2) Sur "on a le droit de penser que la santé n'est pas une marchandise" : c'est à la fois une tarte à la crème et un argument d'autorité, ce "on", sous entendu les gens, le peuple, les vrais gens, étant sans doute opposé au cynisme des laboratoires capitalistes qui marchandent nos vies.
Aux arguments d'autorité, je préfère souvent l'autorité de l'argument, donc je vais quand même répondre.
Beaucoup de gens, y compris dans les laboratoires, ont choisi ce métier par passion, avec l'impression d'améliorer la vie des gens, voire de sauver des vies par des traitements. Le personnel est à plus de 50% composé de médecins, pharmaciens (hospitaliers essentiellement) ou biologistes.
Il y a sans doute beaucoup de connards opportunistes qui vendent de l'insuline comme on vendrait un iphone, donc je ne vais sans doute pas chercher à te convaincre de quoi que ce soit sur la philosophie et les principes qui animent les quelques 100 000 salariés de l'industrie pharmaceutique en France.
"La santé n'est pas une marchandise", soit. Je suis d'accord avec toi. La santé est un droit fondamental, l'équité d'accès aux soins en est un autre. Le médicament n'est pas un bien de consommation "comme un autre", il n'est d'ailleurs pas un bien de consommation tout court.

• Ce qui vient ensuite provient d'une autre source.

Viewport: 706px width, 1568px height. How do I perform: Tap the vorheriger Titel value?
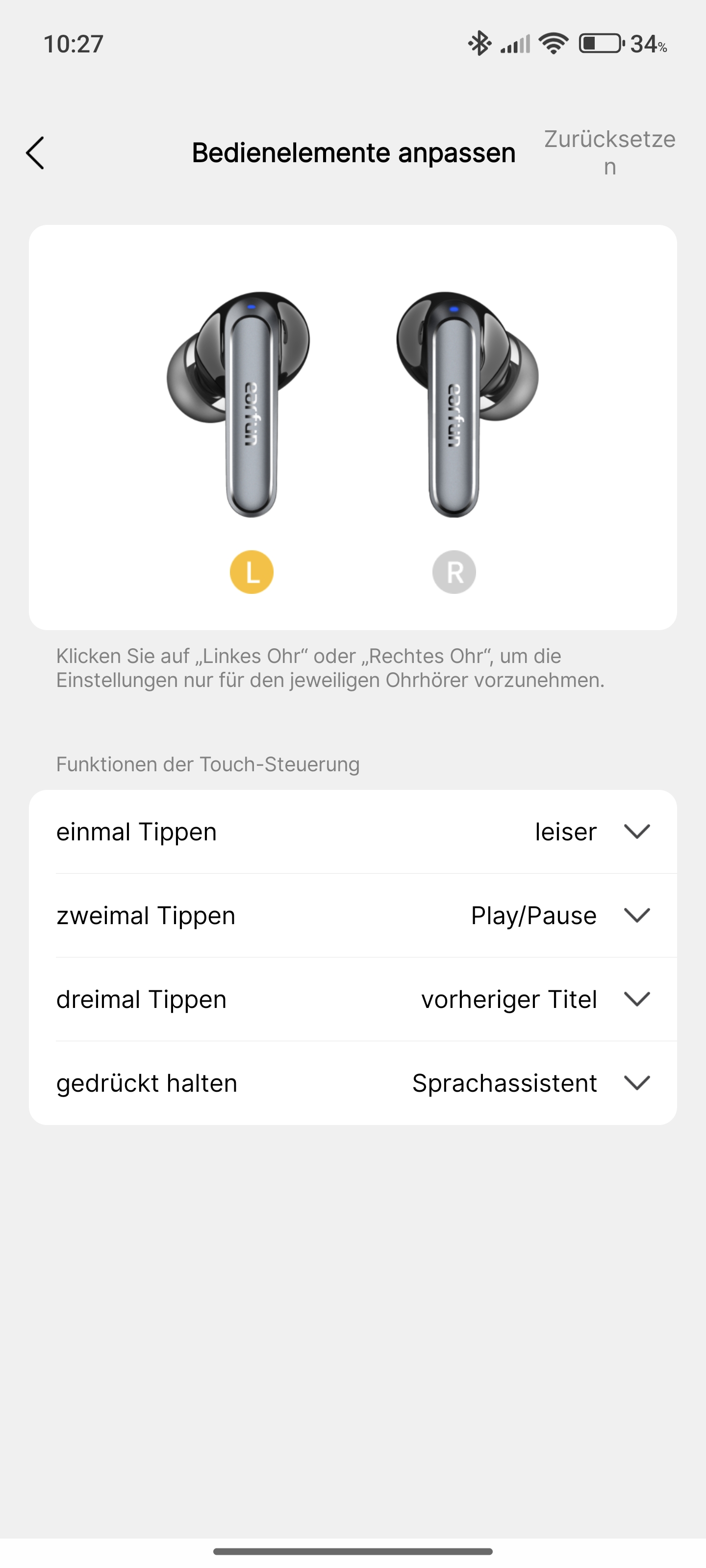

Je ne parlerais donc pas de bien marchand à acheter/vendre.
En revanche, nous évoluons dans un monde ouvert, réel, guidé par des principes régissant les activités humaines. L'un de ces principes est que beaucoup d'activités ont un coût humain, matériel, économique.
Par exemple : les personnes travaillant dans un laboratoire perçoivent un salaire. Sauf à considérer qu'ils ne devraient pas être payés pour y passer 5 jours par semaine et, qu'après tout, ce devrait être une vocation, je ne vois pas comment sortir du système.
De la même manière : construire une usine (chimique, biotechnologique ou autre) a des coûts (extrêmement élevés, en plus) et assurer des normes de fabrication et de sécurité de haut niveau également.
Faire de la recherche, développer une molécule, lui faire passer toutes les étapes de développement (avec un fort taux d'échec car une seule molécule sur 10 quasiment arrive jusqu'au bout du processus) a également un coût.
Je ne parle même pas des coûts marketing ou de packaging (sur lesquels je pense, en toute honnêteté, qu'ils sont compréhensibles mais discutables pour un médicament).
Tous ces petits coûts, mis bout à bout coûtent des milliards d'euros par an, par laboratoire. Pour un seul médicament : 10 ans de développement, 1 milliard d'euros en coûts.
Quand on considère cela, de manière très pragmatique, et que l'on considère les quelques milliers de médicaments (sans parler des dispositifs médicaux, de l'imagerie etc.) actuellement disponible, je me demande quel Etat ou comment les Etats auraient pu financièrement, matériellement et humainement le faire, gratuitement, les citoyens du monde.
C'est donc une activité privée. Et beaucoup mieux gérée lorsqu'elle est privée que publique (ceux qui connaissent l'Etablissement français du Sang, laboratoire publique pour la collecte de plasma sanguin se souviennent sans doute de l'affaire du sang contaminé ou des nombreux problèmes de productivité/efficacité de ce laboratoire).
Etant privée (fin de ce trop long post), elle doit être rentable, pour financer ses coûts, ses salariés et AUSSI ses prochains développements.
CQFD : on a le droit de penser que sans marchander la vie des gens, y a besoin de pognon et que l'argent ne tombe du ciel.